Tacoma teachers hit the picket lines


The scene leading into the vote Tuesday night on whether Tacoma Public School teachers would start the school year or strike was more like a pep rally than a union meeting as more than a hundred supportive parents, school bus drivers and para educations waved signs and gave cheers to the teachers passing through the main entrance to Mount Tahoma High School on their way to the vote.

The results were all but certain even before the ballot tally was announced. Teachers were going to strike. The only question was by what margin the vote would fall – 97 percent of the more than 2,000 teachers in the Tacoma School District opted to strike Thursday if a new contract wasn’t reached Wednesday night. Tacoma Schools alerted parents Wednesday that the first day of school would be postponed due to the strike, after an emergency meeting of the Tacoma School Board that morning.

No new deal was approved, so the Tacoma Education Association members began picketing outside their schools.

Negotiations through a mediator continue. Schools in Puyallup are also closed as teachers in that district also authorized a strike with 98 percent of its balloting.

All Tacoma Public Schools will be closed until the union strike is over and school-sponsored events – except for high school athletics – are canceled.

“The school district has been bargaining with teachers union representatives during the last few months to determine salary increases for teachers for the 2018-2019 school year,” the district announced. “Unfortunately, we have not come to an agreement yet. We are sorry that this uncertainty so close to the start of school is stressful and creates a hardship for you and your families. The district negotiating team is working hard to reach a fair agreement with the Tacoma Education Association as quickly as possible.”

The average teacher salary would increase by $8,992 a year under the district’s proposal, or $10,432 with benefit increases factored into the package, according the district statements. The increases total $18.4 million to the district’s two-year budget that reportedly already faces a $25 million shortfall. That projected deficit already translates to cuts of about 300 staff members around the district, a financial pickle school officials blame the state legislature for creating by changing the state funding formula for public schools.

“The state’s new funding formula for education did not provide Tacoma Public Schools with sufficient funding earmarked for the sole purpose of salary increases,” the district statement read. “Period. While the state did increase its allocation to Tacoma by about $50 million, it also decreased the local, voter-approved levy by approximately $46 million. …Tacoma’s reality, due to the funding formula, is different than many other school districts that have experienced a windfall in state and local levy funding.”

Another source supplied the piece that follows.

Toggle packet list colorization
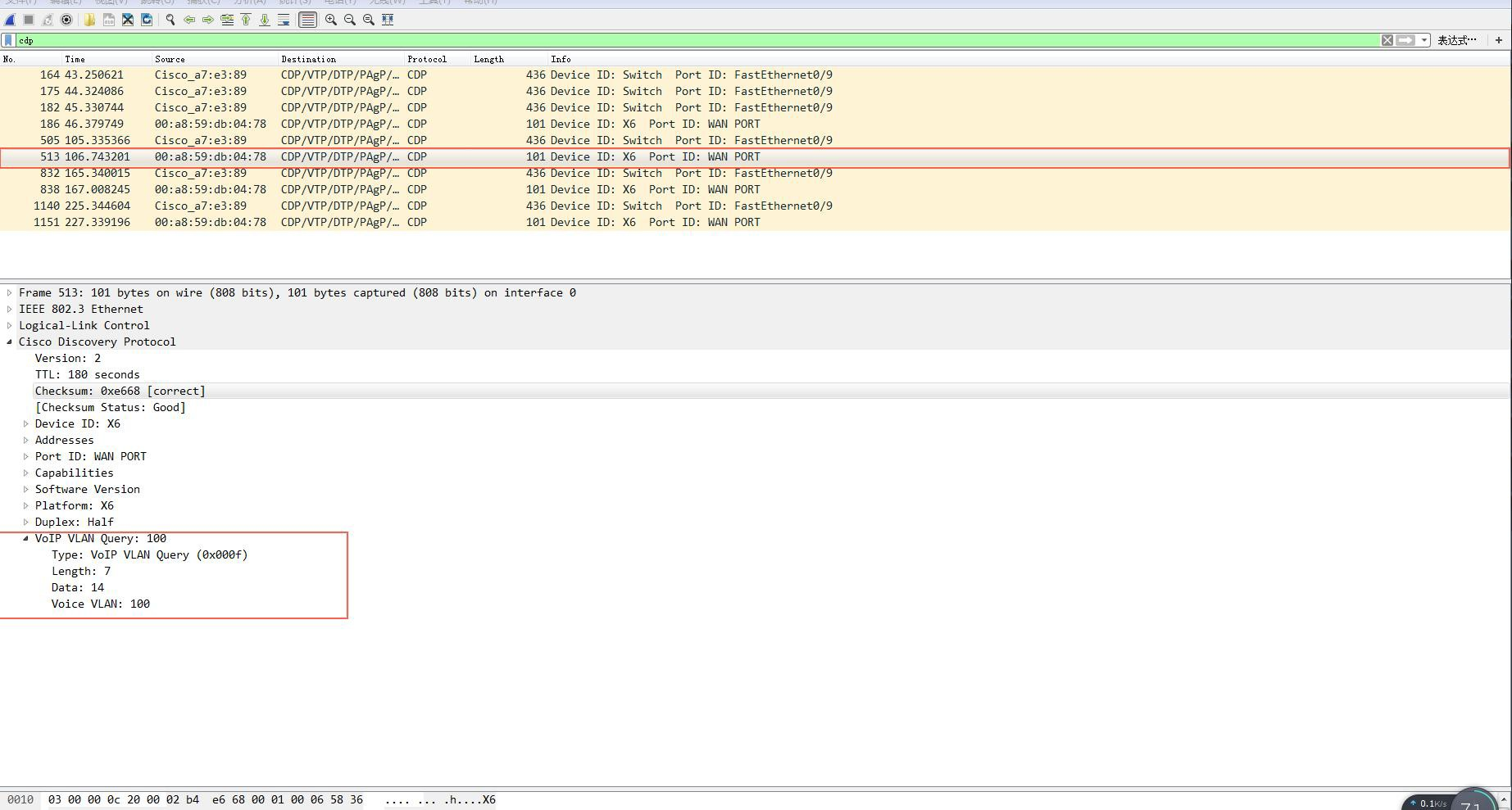 click(307, 20)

TEA President Angel Morton says the district’s claim of a looming funding crisis is just smoke and mirrors, noting that the district receives $1,806 more per student from the state under the new formula.

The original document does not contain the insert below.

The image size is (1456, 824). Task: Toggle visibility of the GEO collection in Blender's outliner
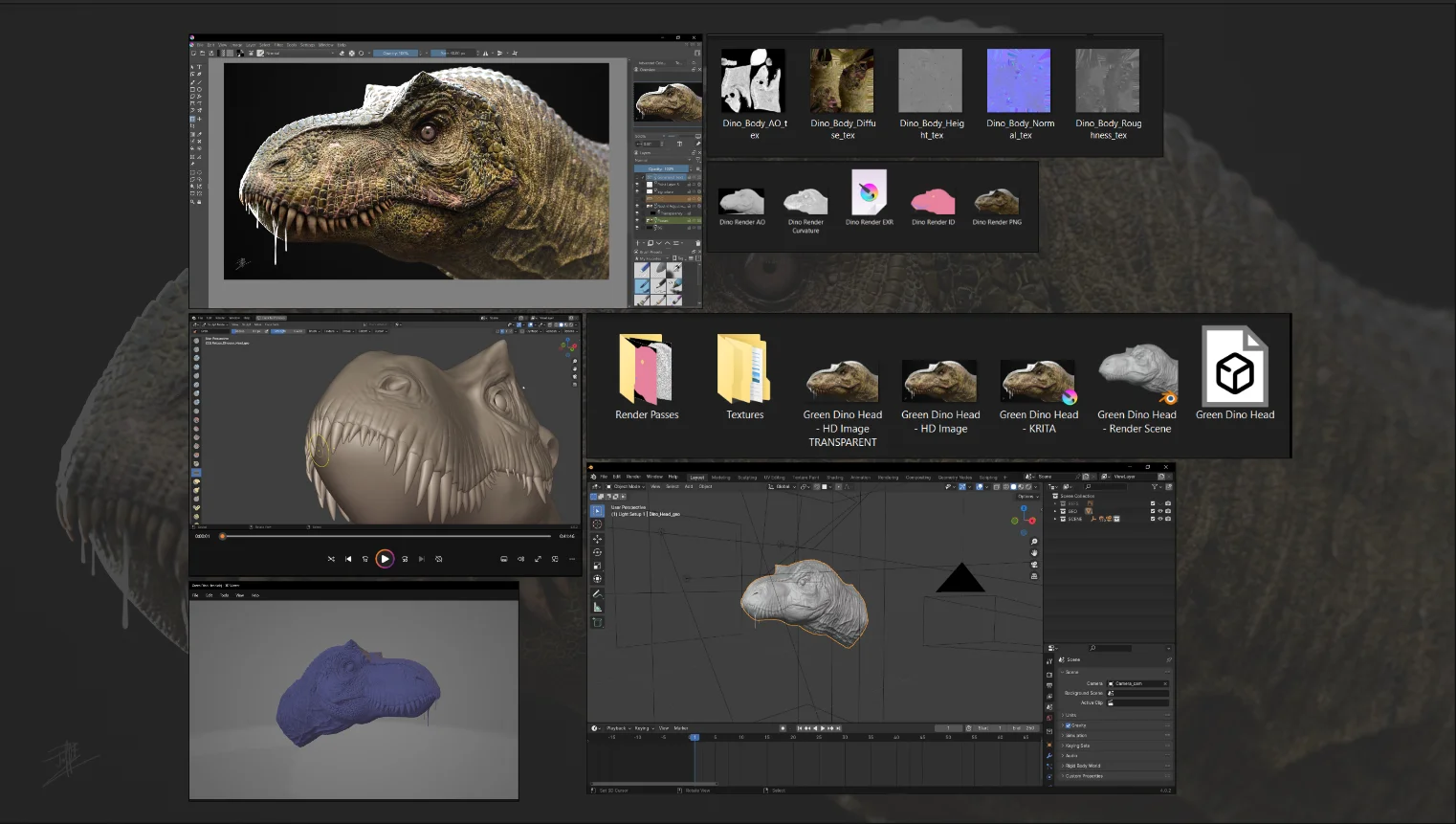click(x=1160, y=511)
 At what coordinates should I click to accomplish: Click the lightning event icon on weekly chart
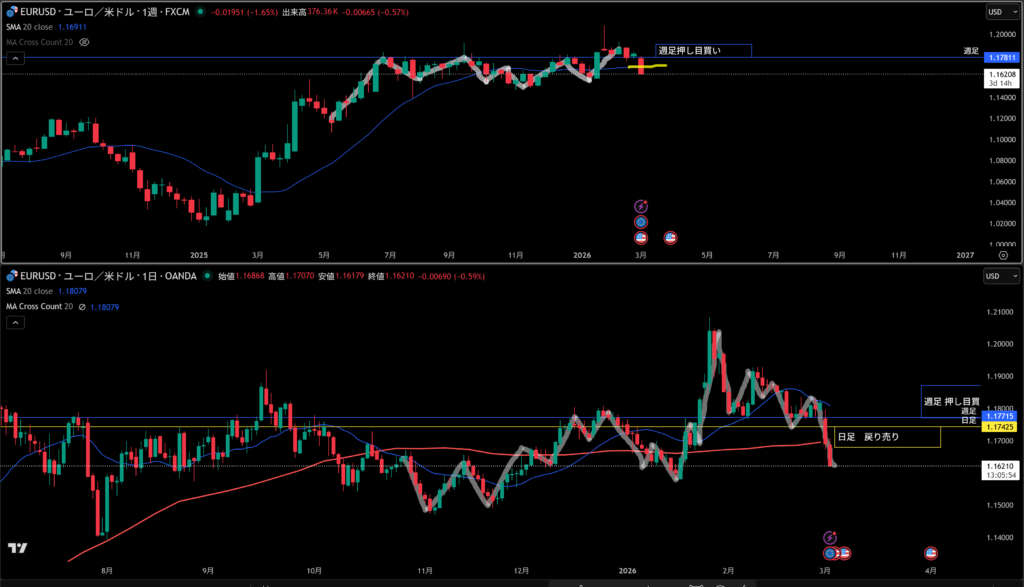click(x=641, y=206)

“There is no funding crisis,” she said. “They have the money. They just don’t want to spend it on teachers.”

The district’s budget, she says for example, has increased administrative expenses by 28 percent and only 5 percent for educational programs. She noted that the district’s call for a legislative fix when the session begins in January would address future budgets.

“They don’t have to do next year’s budget this year,” she said, adding that surrounding districts have all found ways to fund teacher salary increases by 15 percent. The district not finding ways to fund similar increases would simply mean Tacoma teachers will seek positions in surrounding districts. That would make Tacoma a revolving door of teachers who couldn’t find jobs in higher paying districts around the state. “All of my members have cars and are willing to drive.”

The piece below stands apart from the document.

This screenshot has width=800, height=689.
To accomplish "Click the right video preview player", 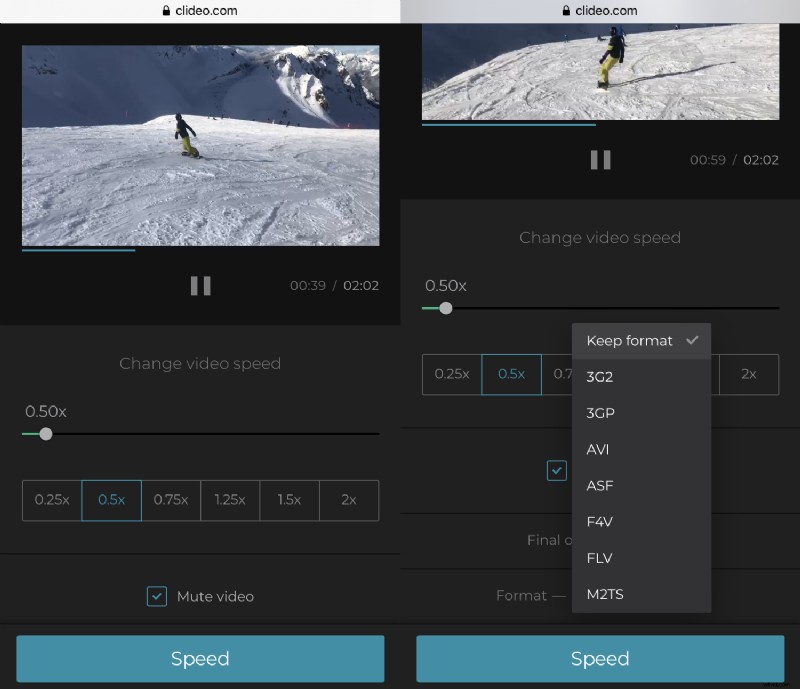I will 600,70.
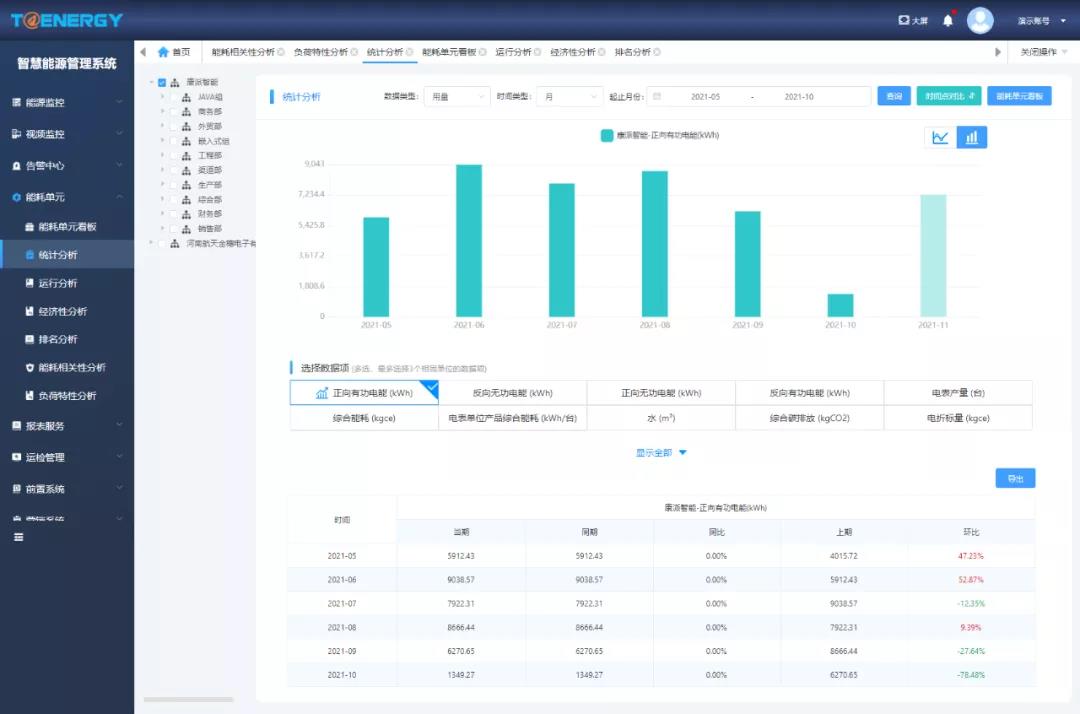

Resources during the strike:

FOOD: During the strike, 12 schools in the Tacoma District will serve breakfast and lunch to students. Meals will be available to free to all Tacoma students. Breakfast will be served 9 a.m. to 9:30 a.m. and lunch will be served 11:30 a.m. to noon, Monday through Friday.

CHILDCARE: Child Care Aware of Washington Family Center, YMCA of Pierce and Kitsap Counties, Metro Parks Tacoma, Boys & Girls Club and Rollin253 are providing full-day care and activities during the strike to aid parents who can’t stay home with their children when they would otherwise be at school.

DISTRICT UPDATES: Resources and district information regarding the strike will be added and updated regularly, with information on changes being available at tacomaschools.org/funding.